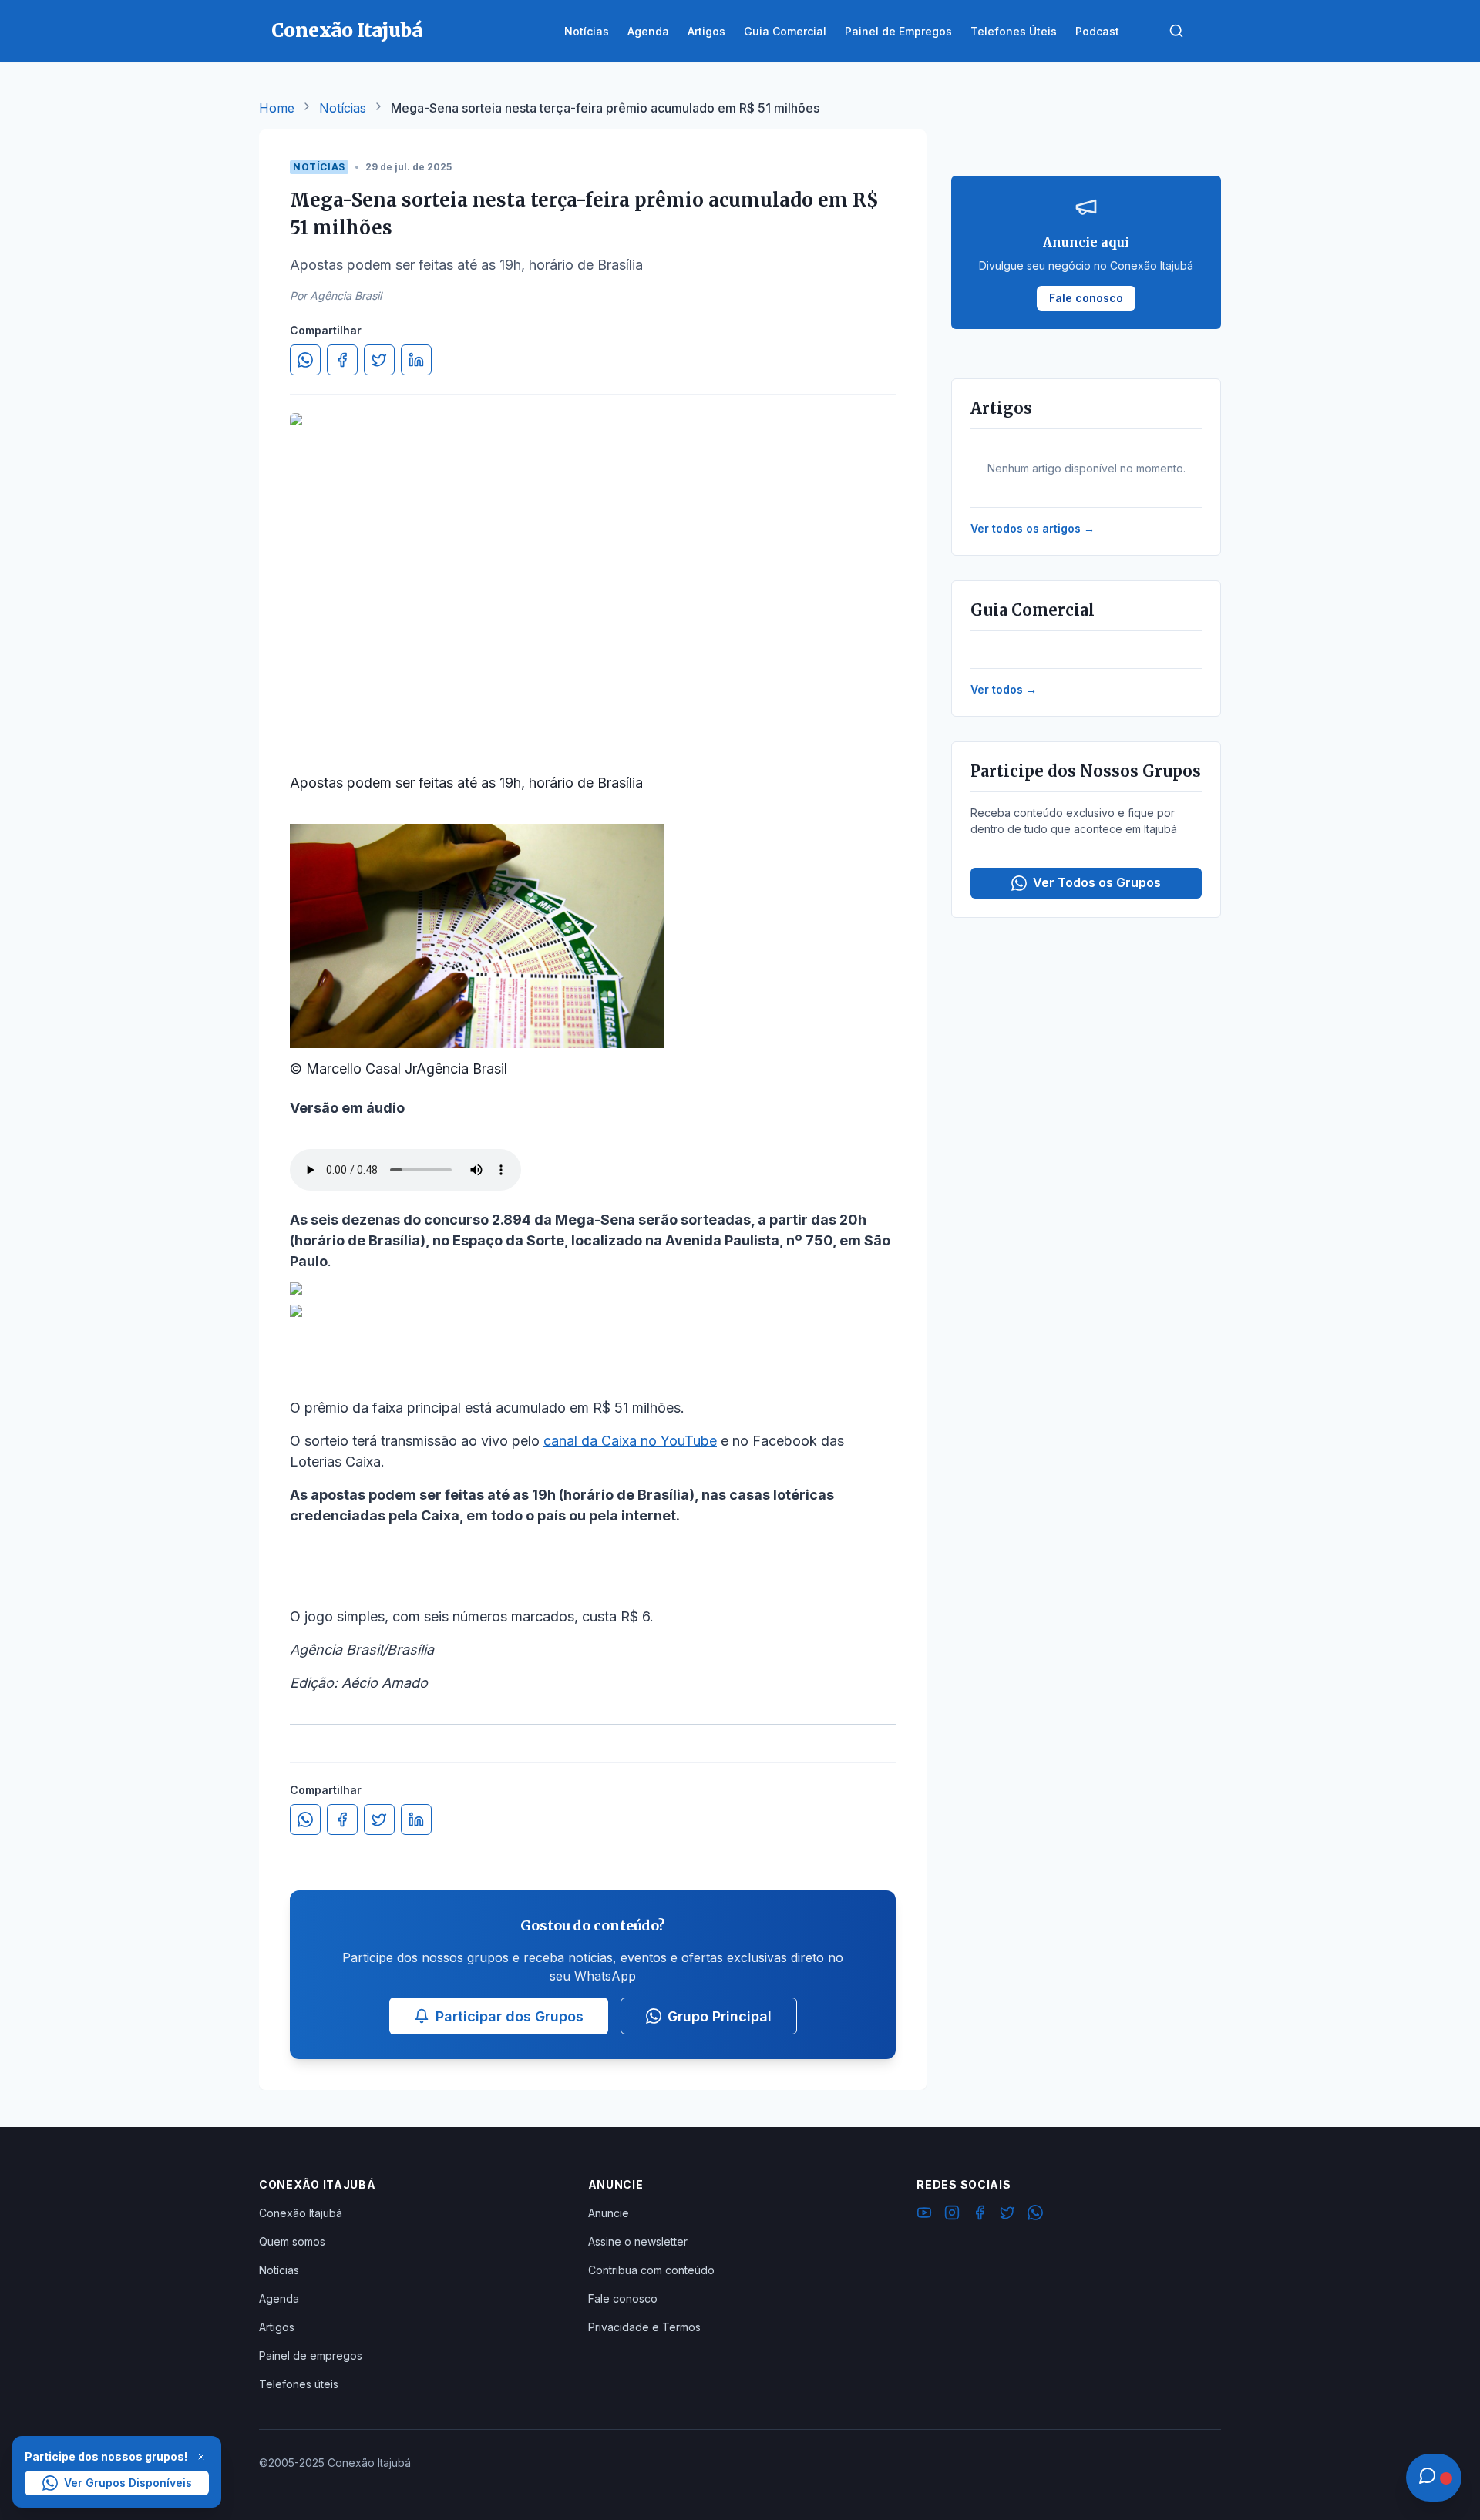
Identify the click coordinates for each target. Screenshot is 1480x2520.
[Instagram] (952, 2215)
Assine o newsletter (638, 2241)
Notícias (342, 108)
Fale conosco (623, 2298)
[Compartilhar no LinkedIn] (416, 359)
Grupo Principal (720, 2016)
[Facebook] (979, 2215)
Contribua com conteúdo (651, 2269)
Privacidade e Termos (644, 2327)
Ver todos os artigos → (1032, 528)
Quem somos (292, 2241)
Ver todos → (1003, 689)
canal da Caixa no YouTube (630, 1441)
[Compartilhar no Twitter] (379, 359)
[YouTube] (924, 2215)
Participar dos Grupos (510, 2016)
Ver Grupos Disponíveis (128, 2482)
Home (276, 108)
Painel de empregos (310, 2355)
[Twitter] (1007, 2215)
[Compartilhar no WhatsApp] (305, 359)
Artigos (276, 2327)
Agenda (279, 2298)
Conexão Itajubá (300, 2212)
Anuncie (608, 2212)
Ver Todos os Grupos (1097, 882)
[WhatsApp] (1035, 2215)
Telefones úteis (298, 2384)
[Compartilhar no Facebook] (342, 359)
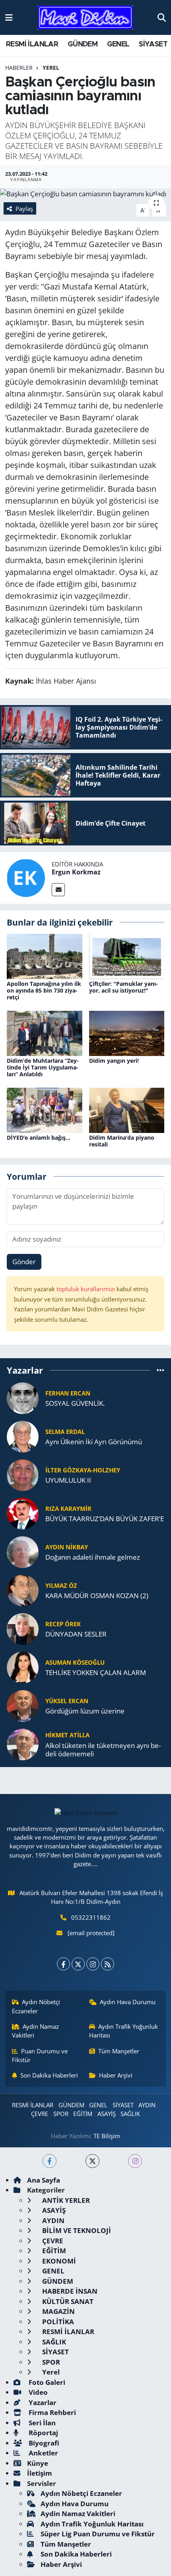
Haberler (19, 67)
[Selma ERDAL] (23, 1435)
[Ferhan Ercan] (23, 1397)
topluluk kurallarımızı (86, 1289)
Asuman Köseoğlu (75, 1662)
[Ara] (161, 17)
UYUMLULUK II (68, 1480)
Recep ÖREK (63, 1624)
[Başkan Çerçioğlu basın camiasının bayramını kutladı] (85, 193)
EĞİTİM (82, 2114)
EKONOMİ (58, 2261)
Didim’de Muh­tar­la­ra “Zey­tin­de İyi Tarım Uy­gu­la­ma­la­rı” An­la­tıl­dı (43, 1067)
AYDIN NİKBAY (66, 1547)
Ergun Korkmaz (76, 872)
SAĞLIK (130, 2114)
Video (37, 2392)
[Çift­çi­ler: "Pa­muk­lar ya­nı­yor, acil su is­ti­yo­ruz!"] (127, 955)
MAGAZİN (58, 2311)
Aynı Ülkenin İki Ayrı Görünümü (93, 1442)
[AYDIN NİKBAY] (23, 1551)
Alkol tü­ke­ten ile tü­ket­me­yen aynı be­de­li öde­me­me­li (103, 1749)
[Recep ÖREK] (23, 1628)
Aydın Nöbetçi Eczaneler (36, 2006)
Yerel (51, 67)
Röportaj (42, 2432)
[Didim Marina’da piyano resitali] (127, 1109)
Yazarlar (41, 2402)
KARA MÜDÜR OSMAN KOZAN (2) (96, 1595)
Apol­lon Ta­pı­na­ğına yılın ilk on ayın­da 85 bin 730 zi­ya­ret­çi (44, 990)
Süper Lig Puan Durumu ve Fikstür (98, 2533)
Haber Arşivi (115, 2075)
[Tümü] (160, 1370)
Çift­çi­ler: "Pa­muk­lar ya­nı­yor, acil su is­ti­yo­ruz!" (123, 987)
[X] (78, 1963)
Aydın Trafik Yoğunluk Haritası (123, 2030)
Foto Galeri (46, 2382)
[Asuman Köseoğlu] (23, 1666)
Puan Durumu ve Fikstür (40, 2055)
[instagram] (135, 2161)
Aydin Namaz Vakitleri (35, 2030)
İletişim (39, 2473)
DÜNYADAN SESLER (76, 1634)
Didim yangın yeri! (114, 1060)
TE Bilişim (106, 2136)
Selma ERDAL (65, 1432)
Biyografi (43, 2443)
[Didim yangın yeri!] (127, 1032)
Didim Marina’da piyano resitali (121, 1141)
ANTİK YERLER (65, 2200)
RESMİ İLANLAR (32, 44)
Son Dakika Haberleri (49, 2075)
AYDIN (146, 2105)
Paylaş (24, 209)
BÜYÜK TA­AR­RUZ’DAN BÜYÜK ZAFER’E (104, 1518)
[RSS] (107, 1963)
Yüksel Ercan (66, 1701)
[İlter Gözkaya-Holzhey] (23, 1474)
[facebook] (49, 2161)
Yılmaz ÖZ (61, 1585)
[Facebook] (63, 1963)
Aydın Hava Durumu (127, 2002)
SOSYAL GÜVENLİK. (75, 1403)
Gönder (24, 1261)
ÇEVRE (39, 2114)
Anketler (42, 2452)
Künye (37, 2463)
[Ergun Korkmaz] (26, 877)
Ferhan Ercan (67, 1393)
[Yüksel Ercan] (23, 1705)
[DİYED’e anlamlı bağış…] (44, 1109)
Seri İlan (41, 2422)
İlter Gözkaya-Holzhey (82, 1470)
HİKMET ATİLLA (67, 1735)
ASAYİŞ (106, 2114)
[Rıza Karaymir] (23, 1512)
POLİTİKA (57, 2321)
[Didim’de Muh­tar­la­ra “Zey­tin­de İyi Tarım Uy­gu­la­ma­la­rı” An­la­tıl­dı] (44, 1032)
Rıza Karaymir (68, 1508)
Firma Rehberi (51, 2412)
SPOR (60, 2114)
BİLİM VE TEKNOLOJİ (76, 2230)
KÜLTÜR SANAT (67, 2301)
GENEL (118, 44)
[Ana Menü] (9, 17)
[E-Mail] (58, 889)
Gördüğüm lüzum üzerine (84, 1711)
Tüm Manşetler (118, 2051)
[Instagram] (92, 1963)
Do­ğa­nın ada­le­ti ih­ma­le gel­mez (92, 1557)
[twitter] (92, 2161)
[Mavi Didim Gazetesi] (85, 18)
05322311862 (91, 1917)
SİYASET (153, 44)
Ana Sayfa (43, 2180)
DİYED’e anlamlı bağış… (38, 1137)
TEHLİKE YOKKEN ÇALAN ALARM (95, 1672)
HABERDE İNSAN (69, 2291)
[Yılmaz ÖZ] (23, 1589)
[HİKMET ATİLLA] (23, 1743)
**********
DESCRIPTION OF THE TASK:
Wherever the string "Durumu" appears in the records, copy the whole line.

WORKED SOLUTION:
Süper Lig Puan Durumu ve Fikstür (98, 2533)
Puan Durumu ve Fikstür (40, 2055)
Aydın Hava Durumu (127, 2002)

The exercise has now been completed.